* **What this task involves**
Reproduce word for word the stretch of the passage about Mariam and her son Ghaith from "After she sent" through "Is Mariam alive?".

* **Supplied passage**
§

Ghaith was her world. And it broke her heart when she had to send him off to his dad in the United Arab Emirates after the war started to keep him safe.

I told her that was the right thing to do, that she wouldn’t be able to work when she was so worried about him all the time. As a mother, I went through the same, but at least my kids had their dad with them at home.

“You’re doing this for him. You’re doing it to protect him,” I told her. Because this is what we want most, as mothers.

All she wanted was to know that he was safe, that he wasn’t hungry, that he wasn’t thirsty.

After she sent him, she missed him so much but was relieved to know that he was safe, he was not hearing bombs.

She told me that when he called her and cried because he missed her, she would tell him the war would be over soon and she would come to him – that he should focus on that, think about the day they would meet again.

She clung to that last bit of hope because of Ghaith. She longed to hold him, to see him.

When I saw the news about Mariam, I was in such disbelief that I kept calling my colleagues in Gaza and asking one question: Is Mariam alive?

§

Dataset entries
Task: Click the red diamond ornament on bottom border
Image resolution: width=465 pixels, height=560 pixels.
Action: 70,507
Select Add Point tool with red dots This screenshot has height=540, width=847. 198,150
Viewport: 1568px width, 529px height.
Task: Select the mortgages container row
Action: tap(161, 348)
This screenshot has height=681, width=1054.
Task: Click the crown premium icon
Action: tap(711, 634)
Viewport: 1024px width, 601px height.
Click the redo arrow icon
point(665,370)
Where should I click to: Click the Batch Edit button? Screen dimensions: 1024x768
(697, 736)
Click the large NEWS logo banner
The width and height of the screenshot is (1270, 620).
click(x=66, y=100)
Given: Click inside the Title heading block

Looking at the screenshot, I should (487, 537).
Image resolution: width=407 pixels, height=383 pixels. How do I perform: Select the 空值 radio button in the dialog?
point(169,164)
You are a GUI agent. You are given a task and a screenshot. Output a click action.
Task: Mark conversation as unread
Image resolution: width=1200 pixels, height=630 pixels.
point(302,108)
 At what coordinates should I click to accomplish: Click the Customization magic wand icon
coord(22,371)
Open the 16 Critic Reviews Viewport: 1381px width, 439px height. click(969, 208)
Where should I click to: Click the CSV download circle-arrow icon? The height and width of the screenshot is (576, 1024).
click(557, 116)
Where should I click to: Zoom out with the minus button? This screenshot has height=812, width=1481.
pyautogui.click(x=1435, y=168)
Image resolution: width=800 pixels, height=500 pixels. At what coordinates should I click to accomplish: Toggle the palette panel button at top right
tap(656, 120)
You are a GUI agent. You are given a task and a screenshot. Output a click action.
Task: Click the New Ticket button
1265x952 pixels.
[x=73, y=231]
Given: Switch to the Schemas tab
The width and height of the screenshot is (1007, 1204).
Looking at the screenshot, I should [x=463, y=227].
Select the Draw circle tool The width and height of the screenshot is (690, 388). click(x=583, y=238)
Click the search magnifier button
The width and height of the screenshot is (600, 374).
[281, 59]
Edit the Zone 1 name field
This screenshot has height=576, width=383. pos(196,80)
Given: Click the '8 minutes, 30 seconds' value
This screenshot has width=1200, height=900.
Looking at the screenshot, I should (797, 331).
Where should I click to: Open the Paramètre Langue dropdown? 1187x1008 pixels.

§

* **Worked solution**
After she sent him, she missed him so much but was relieved to know that he was safe, he was not hearing bombs.

She told me that when he called her and cried because he missed her, she would tell him the war would be over soon and she would come to him – that he should focus on that, think about the day they would meet again.

She clung to that last bit of hope because of Ghaith. She longed to hold him, to see him.

When I saw the news about Mariam, I was in such disbelief that I kept calling my colleagues in Gaza and asking one question: Is Mariam alive?